## Material supplied
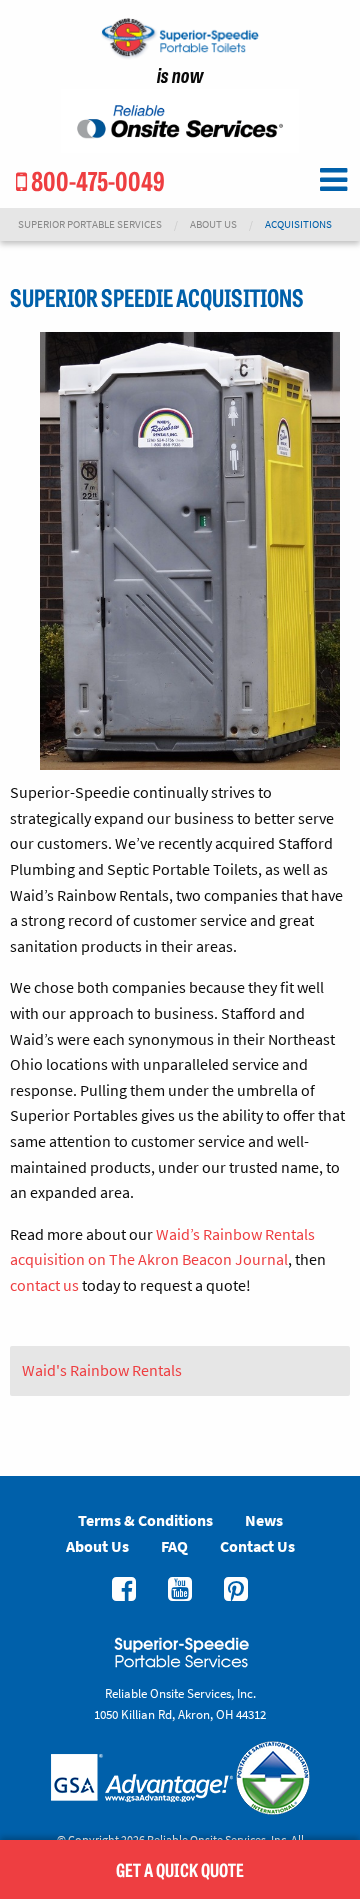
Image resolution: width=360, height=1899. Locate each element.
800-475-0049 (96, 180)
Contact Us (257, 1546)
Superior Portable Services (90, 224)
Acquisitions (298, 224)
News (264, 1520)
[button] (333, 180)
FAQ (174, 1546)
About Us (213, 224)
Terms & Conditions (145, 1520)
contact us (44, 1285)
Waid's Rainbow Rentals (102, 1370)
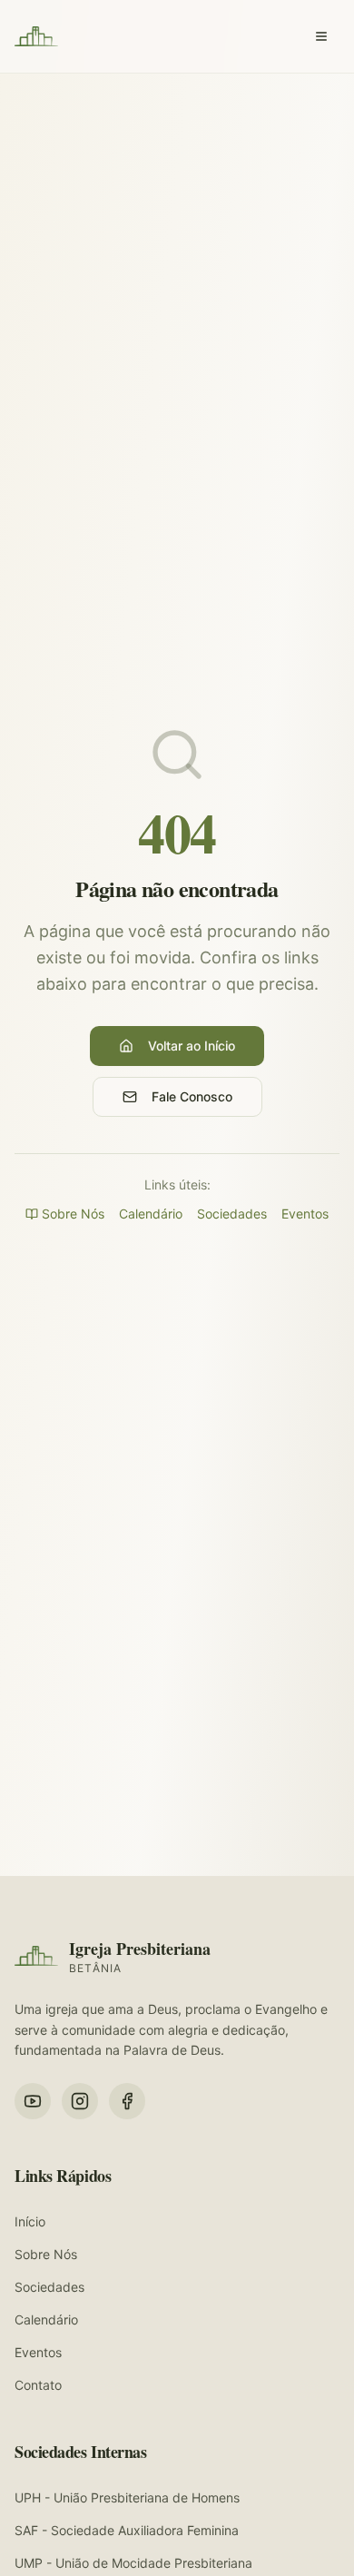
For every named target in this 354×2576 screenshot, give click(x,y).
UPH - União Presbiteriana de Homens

...

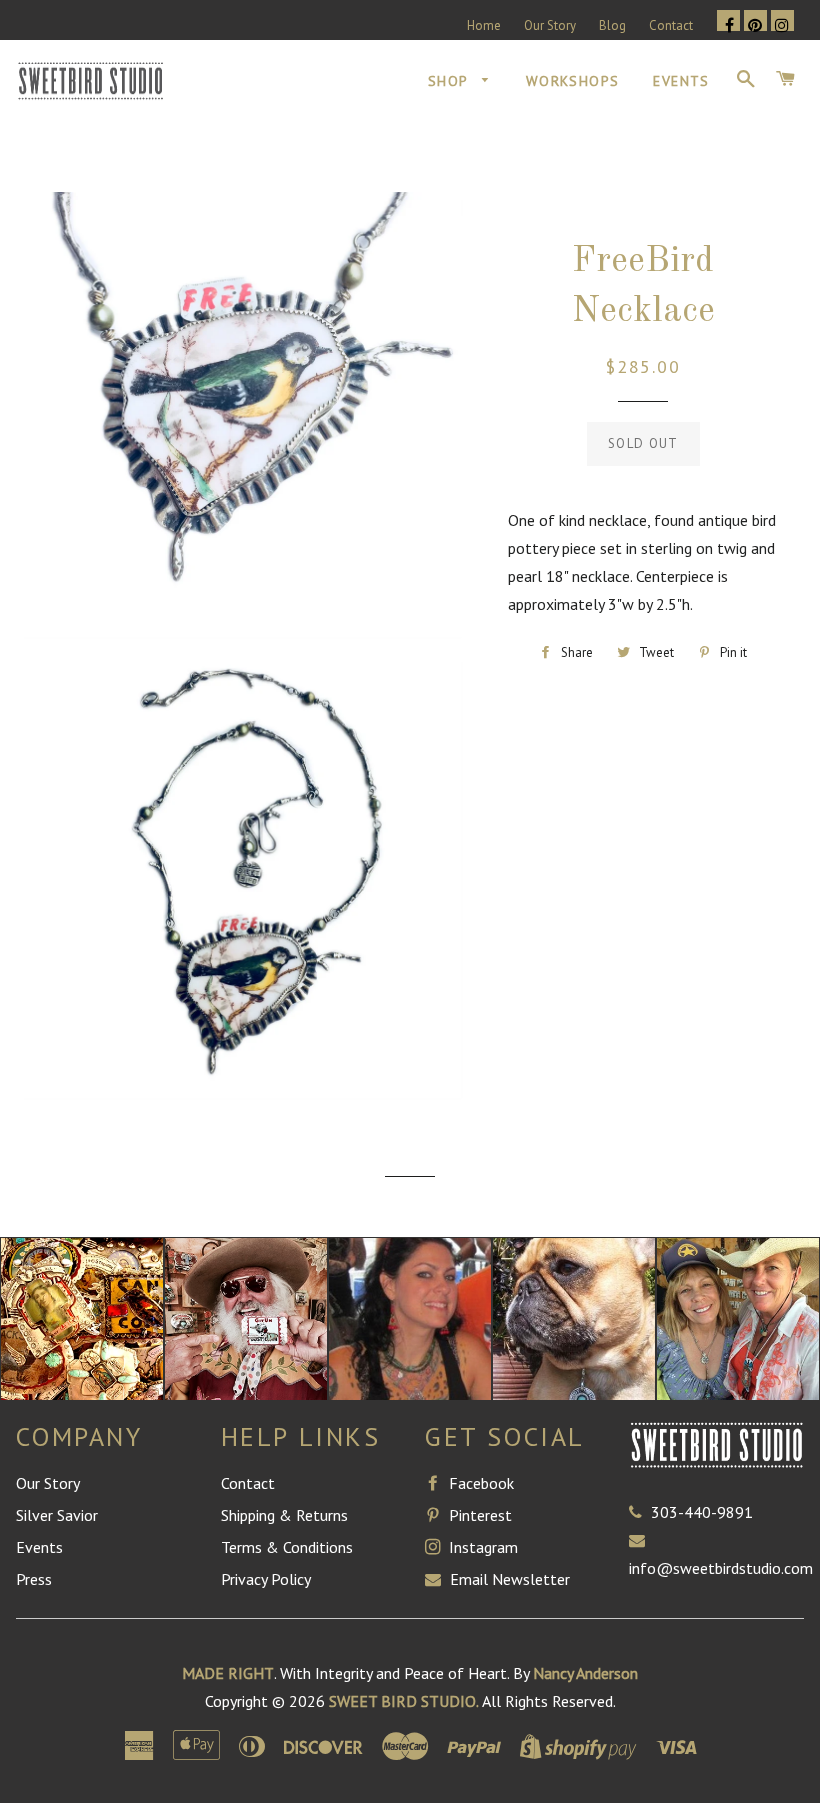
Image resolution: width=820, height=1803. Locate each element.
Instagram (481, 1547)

## Task brief
Filter the lines above so that only those with the string "Image" remain, then copy them.

## Solved problem
Image resolution: width=360, height=1899. Locate each element.
Image resolution: width=820, height=1803. Locate each element.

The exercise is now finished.